4

I am trying to debug a problem on linux that sometimes my TCP server blocks on a socket forever, though the socket is already gone. I wrote test code to understand the behavior of close(), shutdown(), select() and recv().

I have 2 threads - thread 1 blocks on a socket using select(), and thread 2 calls shutdown(SHUT_RDWR) on the same socket. When shutdown() is called from thread 2, thread 1 wakes up, select() returns 1 but errno reads 0. Also, after select() returns 1, recv() is called and it returns 0, again errno reads 0.

If I change the thread 2 implementation to use close() instead of shutdown(), select() never wakes up.

If I change the thread 2 implementation to call shutdown() followed by close(), select() returns 1 (errno remains 0) and then recv() returns -1 and errno reads EBADF.

My questions:

  1. When close() is called, should select() not wake up? I looked up the close() man page, but could not ascertain what should happen.

  2. When shutdown(SHUT_RDWR) is called, should select() return normally like what I see?

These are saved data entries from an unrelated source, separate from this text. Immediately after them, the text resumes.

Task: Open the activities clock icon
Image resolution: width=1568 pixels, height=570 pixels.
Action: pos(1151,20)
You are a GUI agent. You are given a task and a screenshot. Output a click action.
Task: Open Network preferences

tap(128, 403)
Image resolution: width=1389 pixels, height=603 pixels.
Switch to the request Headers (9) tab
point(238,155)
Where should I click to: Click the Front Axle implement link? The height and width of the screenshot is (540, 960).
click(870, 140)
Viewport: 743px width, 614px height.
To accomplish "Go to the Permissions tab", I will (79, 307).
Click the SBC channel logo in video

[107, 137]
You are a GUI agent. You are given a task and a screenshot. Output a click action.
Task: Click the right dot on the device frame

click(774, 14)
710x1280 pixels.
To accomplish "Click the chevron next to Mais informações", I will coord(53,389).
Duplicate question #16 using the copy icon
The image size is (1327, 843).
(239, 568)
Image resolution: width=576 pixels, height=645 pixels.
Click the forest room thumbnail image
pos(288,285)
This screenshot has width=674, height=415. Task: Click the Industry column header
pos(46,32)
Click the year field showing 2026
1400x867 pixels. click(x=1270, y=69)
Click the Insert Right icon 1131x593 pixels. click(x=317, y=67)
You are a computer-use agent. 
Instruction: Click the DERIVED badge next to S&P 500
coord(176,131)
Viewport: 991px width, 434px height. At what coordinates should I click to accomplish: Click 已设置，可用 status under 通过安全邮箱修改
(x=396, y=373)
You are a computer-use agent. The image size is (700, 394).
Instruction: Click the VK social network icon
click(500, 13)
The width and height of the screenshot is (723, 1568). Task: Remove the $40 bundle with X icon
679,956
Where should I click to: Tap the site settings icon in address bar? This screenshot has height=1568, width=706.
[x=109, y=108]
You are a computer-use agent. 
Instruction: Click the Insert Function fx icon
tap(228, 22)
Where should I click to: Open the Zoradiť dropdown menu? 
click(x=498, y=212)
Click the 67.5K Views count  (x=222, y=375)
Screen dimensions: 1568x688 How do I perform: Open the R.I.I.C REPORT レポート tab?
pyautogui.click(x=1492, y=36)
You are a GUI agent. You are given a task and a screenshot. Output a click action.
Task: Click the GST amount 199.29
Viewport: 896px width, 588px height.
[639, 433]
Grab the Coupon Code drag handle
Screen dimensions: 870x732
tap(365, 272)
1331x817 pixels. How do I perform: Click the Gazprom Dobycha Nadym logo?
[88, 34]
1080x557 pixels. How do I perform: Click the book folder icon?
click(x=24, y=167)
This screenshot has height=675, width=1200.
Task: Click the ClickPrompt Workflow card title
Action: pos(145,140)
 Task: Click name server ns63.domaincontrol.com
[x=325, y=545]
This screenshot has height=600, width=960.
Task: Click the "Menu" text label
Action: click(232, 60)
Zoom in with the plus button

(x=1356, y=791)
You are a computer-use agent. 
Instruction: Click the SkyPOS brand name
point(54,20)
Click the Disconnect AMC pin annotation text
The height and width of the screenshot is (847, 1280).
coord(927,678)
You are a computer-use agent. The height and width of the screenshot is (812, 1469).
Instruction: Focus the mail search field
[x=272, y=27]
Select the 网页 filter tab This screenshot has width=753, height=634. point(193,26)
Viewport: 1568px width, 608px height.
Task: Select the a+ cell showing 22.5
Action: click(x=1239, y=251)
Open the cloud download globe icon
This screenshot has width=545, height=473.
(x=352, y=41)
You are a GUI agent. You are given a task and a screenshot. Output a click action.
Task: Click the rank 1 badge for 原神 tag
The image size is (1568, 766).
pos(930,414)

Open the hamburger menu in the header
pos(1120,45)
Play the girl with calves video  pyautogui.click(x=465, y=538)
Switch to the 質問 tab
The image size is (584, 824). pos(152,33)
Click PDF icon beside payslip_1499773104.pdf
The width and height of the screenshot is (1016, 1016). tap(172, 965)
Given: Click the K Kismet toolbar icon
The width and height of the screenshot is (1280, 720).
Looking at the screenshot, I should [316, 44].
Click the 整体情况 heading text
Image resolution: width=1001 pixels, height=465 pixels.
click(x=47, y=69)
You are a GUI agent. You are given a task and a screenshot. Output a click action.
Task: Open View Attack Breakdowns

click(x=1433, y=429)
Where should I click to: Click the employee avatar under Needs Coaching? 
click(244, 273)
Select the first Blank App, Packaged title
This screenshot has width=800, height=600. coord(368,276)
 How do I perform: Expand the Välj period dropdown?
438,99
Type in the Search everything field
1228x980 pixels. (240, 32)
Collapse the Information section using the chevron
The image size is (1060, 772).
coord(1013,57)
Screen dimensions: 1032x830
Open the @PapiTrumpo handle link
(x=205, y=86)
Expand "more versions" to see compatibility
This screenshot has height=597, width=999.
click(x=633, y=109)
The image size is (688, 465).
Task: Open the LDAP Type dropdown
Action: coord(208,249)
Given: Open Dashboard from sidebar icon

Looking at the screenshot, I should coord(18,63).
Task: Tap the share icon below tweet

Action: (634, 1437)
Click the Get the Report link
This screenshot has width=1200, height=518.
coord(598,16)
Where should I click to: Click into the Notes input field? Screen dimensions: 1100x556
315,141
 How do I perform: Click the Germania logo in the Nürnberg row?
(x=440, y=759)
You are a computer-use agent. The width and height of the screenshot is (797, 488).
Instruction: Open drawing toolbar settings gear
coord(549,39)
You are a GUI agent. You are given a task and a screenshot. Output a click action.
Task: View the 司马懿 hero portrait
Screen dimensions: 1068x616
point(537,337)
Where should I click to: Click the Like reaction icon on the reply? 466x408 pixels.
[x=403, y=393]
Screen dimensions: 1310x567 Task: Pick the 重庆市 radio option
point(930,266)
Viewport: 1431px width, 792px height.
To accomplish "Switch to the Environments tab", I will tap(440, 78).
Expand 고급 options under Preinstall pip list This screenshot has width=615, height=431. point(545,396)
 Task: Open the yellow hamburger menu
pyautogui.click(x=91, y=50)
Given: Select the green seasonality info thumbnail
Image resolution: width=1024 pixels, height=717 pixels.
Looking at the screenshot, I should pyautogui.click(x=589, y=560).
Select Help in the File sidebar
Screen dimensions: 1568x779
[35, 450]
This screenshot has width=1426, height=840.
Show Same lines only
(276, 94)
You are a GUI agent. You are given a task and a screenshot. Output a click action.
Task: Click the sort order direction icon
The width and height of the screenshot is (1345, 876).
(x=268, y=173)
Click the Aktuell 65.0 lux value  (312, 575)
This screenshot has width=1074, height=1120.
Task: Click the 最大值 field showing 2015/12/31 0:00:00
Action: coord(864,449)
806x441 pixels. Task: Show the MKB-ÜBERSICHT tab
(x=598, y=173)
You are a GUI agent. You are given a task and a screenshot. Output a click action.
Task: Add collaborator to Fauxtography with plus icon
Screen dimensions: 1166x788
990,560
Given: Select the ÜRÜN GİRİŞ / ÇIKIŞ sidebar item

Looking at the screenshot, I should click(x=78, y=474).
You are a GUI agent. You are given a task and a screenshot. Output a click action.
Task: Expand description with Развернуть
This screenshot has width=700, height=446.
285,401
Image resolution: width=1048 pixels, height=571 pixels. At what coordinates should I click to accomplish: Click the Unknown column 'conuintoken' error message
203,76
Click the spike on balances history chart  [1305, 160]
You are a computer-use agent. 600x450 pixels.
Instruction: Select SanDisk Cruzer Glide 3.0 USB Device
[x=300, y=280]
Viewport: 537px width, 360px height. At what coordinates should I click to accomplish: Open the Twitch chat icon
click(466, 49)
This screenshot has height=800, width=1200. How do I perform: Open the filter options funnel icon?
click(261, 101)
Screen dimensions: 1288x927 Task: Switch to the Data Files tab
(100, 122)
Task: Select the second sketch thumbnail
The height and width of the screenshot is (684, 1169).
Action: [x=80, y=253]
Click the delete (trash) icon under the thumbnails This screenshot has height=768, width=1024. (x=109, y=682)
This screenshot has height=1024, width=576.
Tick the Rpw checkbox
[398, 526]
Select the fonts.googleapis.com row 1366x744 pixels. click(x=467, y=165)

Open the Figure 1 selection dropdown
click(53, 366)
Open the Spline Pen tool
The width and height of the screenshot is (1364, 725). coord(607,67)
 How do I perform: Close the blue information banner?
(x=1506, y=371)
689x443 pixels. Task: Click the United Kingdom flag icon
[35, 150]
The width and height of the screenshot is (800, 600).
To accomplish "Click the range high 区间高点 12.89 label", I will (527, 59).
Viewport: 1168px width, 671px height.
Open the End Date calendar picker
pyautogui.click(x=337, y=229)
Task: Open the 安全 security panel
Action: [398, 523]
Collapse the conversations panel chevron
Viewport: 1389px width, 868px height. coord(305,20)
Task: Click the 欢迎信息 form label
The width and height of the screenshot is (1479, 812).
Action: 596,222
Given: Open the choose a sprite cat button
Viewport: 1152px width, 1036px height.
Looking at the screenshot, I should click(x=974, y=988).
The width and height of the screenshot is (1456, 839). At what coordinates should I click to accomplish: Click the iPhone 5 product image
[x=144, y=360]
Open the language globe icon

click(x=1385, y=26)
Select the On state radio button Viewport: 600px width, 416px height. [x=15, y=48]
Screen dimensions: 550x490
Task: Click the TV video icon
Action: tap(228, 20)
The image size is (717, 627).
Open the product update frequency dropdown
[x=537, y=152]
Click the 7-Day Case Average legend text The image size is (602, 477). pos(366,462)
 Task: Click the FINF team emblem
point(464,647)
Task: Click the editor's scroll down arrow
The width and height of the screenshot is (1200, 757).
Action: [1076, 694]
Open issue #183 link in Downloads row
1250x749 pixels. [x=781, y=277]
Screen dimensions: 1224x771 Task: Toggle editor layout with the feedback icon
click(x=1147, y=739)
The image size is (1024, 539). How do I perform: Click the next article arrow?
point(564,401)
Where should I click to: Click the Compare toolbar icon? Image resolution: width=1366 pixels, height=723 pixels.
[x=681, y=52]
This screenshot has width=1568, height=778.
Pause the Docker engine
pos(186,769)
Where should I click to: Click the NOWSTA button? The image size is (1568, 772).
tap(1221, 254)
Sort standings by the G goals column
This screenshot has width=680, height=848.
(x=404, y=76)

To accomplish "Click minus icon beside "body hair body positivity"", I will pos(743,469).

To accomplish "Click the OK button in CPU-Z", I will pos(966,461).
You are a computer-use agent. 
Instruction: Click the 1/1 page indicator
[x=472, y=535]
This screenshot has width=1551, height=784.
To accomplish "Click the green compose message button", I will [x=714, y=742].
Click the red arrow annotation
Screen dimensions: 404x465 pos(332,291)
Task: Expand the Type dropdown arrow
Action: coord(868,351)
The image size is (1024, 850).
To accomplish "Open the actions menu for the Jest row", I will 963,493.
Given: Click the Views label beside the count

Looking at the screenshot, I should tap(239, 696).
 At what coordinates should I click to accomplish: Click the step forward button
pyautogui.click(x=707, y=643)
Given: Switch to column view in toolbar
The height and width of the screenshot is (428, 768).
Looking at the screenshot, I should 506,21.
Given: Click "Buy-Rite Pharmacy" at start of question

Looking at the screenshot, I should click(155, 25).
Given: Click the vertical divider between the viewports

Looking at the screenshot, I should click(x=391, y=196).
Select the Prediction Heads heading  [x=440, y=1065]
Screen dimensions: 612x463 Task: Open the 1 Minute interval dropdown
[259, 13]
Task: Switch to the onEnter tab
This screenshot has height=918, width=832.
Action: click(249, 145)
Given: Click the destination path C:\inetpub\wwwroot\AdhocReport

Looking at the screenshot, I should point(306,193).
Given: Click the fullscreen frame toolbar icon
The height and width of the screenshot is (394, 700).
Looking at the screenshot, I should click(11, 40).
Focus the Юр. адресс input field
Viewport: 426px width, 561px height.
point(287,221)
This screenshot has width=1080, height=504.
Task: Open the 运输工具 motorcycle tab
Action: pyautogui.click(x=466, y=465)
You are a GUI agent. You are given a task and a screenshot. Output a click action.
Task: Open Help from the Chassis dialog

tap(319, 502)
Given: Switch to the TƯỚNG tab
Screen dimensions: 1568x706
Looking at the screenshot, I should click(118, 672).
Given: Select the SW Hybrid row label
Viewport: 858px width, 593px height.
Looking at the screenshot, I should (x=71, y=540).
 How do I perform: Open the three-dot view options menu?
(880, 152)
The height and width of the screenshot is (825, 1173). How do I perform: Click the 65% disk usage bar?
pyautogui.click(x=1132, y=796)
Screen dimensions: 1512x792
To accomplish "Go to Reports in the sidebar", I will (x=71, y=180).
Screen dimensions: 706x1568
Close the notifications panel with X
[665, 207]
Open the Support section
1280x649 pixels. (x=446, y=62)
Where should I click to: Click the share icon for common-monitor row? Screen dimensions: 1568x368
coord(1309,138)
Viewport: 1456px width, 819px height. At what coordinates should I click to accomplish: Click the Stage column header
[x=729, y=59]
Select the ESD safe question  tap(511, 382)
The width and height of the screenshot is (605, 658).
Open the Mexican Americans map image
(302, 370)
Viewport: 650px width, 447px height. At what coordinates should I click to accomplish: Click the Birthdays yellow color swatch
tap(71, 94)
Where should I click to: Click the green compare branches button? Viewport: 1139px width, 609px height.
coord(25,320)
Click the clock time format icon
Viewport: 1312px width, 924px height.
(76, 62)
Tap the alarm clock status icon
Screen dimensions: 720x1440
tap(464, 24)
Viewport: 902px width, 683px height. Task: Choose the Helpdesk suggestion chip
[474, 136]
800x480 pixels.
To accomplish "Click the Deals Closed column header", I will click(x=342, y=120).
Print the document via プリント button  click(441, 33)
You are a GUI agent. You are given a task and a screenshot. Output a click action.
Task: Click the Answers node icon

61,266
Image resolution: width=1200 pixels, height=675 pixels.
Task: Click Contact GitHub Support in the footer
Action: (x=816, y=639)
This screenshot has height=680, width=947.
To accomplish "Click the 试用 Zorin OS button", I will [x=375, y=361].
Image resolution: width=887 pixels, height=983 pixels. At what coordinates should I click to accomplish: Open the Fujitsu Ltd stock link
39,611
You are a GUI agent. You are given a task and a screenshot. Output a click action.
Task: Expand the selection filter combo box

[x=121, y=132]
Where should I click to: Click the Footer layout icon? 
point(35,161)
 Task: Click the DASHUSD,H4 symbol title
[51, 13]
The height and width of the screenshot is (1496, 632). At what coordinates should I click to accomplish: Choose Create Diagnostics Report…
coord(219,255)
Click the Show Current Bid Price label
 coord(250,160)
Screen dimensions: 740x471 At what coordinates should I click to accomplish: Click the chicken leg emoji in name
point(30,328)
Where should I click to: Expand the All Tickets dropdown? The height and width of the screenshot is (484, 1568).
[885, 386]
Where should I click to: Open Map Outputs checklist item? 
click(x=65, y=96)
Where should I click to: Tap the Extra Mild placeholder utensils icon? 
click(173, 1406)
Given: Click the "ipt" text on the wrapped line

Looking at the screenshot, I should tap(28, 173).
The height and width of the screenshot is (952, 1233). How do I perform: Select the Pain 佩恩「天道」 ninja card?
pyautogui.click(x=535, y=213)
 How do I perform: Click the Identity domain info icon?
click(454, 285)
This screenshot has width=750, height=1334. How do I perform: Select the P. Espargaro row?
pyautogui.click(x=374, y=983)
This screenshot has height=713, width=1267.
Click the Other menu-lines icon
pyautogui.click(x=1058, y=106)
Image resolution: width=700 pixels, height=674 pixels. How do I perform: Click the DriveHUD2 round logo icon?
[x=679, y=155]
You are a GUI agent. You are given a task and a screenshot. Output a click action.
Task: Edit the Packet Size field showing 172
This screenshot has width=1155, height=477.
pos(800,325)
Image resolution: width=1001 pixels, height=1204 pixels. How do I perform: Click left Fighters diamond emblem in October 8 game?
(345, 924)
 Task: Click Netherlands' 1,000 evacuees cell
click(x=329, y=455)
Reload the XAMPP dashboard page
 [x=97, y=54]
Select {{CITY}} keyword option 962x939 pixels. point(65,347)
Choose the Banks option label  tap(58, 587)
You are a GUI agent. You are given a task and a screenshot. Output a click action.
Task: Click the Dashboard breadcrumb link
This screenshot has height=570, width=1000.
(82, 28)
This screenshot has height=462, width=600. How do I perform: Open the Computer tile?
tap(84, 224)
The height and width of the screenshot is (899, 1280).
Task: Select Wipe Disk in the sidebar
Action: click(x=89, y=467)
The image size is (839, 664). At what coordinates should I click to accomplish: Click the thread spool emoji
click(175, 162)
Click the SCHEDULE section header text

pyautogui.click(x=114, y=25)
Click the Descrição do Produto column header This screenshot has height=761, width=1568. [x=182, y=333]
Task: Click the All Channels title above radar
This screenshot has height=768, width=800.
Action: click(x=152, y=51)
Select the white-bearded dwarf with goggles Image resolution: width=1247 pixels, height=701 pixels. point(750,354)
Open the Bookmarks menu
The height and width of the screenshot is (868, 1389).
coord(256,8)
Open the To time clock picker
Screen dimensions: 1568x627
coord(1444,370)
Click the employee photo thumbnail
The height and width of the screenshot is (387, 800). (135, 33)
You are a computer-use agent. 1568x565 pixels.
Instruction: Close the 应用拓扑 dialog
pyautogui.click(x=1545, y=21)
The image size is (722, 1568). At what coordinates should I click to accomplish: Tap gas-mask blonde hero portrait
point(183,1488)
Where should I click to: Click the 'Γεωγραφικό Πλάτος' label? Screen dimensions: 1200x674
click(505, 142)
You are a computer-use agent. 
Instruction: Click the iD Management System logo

Or should it return 1 and set errno to EBADF? If I look at the select() man page, it says errno is set to EBADF if one or more file descriptor sets specified a file descriptor that is not a valid open file descriptor. So looks like shutdown() only sends TCP FIN to the remote side but does not actually close the socket fd?

  3. If I call shutdown() followed by close(), it seems to help. How is this different from calling close() alone?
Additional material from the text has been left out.